Instrucción dada 1 —
Reúne todas las filas que contengan la palabra "action" y cópialas.

Fragmento del documento —
☆ ☆ ☆ ☆ ☆ ☆ ☆
La nueva victoria de la fe ibérica, se manifestará en la bula Sollicitudo, promulgada por el papa Alejandro VII, a instancias del rey de España, Felipe IV, el 8 de diciembre de 1661. Desde 1658, el embajador extraordinario del rey ante la Santa Sede, el obispo Luis Crespi, había iniciado su gestión de pedir que fuese declarado “con especial decreto ser el motivo de la fiesta de la Inmaculada Concepción, el primer instante en que fue infundida el alma”[37]. El papa organiza una amplia consulta preguntando al Santo Oficio, a diversas Facultades de Teología y a los teólogos más eminentes de Europa. Tras lo cual promulgará su “breve”, en el cual traza una historia de la cuestión, haciendo notar la antigüedad y el arraigo en la fe de los fieles (fidelium pietas), el culto litúrgico, así como las decisiones progresivas del Magisterio (Sixto IV, Trento, Paulo V, Gregorio XV), para concluir con una declaración donde se emplean términos que preparan los que usará Pío IX en Ineffabilis Deus:

 

“Considerando que la santa Iglesia Romana celebra solemnemente la fiesta de la Concepción de la pura y siempre Virgen María y que ya de antiguo estableció un Oficio especial y propio sobre esta fiesta... y queriendo favorecer... esta piadosa y encomiable devoción y esta celebración y culto... renovamos [los decretos] publicados a favor de la opinión que afirma: que el alma de la bienaventurada Virgen María fue enriquecida con la gracia del Espíritu Santo y preservada del pecado original, en el momento de su creación e infusión en el cuerpo[38].
☆ ☆ ☆ ☆ ☆ ☆ ☆
Instrucción dada 2 —
En el fragmento sobre la bula Sollicitudo, ¿qué nombres aparecen entre paréntesis junto a "las decisiones progresivas del Magisterio"? Enuméralos todos.
☆ ☆ ☆ ☆ ☆ ☆ ☆
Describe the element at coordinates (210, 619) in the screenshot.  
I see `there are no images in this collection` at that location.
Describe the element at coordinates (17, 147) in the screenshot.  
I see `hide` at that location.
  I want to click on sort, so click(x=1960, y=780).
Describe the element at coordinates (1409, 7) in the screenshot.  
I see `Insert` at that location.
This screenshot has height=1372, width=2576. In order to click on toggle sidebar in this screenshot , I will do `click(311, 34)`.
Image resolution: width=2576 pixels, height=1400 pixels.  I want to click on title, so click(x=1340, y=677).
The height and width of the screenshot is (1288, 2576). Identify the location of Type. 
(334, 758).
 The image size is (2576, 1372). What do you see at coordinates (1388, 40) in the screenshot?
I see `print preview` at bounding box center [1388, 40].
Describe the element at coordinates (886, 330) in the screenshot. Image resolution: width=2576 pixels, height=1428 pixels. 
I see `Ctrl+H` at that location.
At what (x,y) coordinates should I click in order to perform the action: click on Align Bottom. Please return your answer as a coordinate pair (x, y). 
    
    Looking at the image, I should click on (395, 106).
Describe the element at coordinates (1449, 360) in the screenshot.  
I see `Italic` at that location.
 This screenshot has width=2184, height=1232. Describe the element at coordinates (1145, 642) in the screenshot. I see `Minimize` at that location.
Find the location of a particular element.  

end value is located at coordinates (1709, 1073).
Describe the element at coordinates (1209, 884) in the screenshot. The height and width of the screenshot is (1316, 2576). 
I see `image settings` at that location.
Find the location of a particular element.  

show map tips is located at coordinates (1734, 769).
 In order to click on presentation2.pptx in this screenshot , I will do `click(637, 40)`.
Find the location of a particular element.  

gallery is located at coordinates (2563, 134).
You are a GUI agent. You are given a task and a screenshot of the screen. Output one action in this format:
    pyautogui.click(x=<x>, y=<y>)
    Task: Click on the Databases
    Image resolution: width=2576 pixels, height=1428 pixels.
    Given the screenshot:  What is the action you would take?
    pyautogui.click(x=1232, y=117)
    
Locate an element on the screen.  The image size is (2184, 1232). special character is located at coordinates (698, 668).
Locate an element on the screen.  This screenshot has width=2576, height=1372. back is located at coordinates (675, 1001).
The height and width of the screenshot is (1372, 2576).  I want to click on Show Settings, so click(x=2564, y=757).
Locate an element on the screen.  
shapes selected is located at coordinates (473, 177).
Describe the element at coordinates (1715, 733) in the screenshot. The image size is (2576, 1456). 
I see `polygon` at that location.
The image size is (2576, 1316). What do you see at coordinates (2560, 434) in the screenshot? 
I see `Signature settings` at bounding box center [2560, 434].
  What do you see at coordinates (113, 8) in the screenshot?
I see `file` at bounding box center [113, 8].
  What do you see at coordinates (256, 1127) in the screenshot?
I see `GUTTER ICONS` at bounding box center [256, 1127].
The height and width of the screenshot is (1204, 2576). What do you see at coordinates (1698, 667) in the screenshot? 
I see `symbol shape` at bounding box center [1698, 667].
☆ ☆ ☆ ☆ ☆ ☆ ☆
Respuesta escrita 1 —
At what (x,y) coordinates should I click in order to perform the action: click on Align Bottom. Please return your answer as a coordinate pair (x, y). 
You are a GUI agent. You are given a task and a screenshot of the screen. Output one action in this format:
    Given the screenshot:  What is the action you would take?

Respuesta escrita 2 —
Sixto IV, Trento, Paulo V y Gregorio XV.